ノルバスク服用と抑肝散の高血圧や40代以上への効果

高血圧症は収縮期血圧140mmHG以上、または拡張期血圧90mmHg以上の状態をいいます。この高血圧状態は、遺伝的な要因、ホルモン異常、塩分過多や肥満などの生活習慣が原因となって起こります。特に40代以降、つまり中年以上の方が発症する高血圧症では生活習慣が原因となって起こる場合が多いので、治療においては、食事療法や運動療法といった生活習慣の改善が行われますが、高血圧治療の中心となるのはやはり降圧剤を使用した薬物療法です。

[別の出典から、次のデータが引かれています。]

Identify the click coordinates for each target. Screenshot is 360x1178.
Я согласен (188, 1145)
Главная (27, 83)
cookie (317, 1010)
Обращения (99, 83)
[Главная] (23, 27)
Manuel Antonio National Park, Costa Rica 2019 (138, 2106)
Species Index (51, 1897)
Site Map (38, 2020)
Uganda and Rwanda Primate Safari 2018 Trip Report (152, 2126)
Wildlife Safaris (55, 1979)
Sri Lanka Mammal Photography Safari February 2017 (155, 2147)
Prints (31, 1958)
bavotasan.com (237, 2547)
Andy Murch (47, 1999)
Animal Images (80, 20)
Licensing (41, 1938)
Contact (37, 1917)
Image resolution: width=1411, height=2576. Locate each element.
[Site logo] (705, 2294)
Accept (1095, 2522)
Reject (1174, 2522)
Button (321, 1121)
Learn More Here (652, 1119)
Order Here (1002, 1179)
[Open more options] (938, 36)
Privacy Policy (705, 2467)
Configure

その降圧剤の代表格がノルバスクです。ノルバスクはアダラート、カルブロックなどと同じカルシウム拮抗剤に分類される降圧剤です。血管平滑筋にあるCaチャネルの機能を妨害することによって血管を拡張させ、血圧を低下させます。
このノルバスクと抑肝散との併用に関してですが、まず抑肝散は不眠症や神経症に対して使用される漢方薬です。抑肝散によって実は高血圧が起こることがあります。これは抑肝散に含まれるカンゾウという生薬の成分グリチルリチンが偽アルドステロン症を引き起こし、循環血液量が増加し、血圧が上がってしまうため起こります。この場合の高血圧に対してノルバスクは使用できます。ただし偽アルドステロン症に対して効果的に使用できるのはARBやACE阻害薬です。
40代以上の方の高血圧症治療で重要となるのは他の基礎疾患も治療することです。前述の通り、40代以上で高血圧症を発症する場合には生活習慣が影響していることが多く、糖尿病、脂質異常症といった他の生活習慣病も起こっていることが多いです。これらの治療も併せて行うことで動脈硬化の進行をより抑えることができるので、生命予後の改善が期待できます。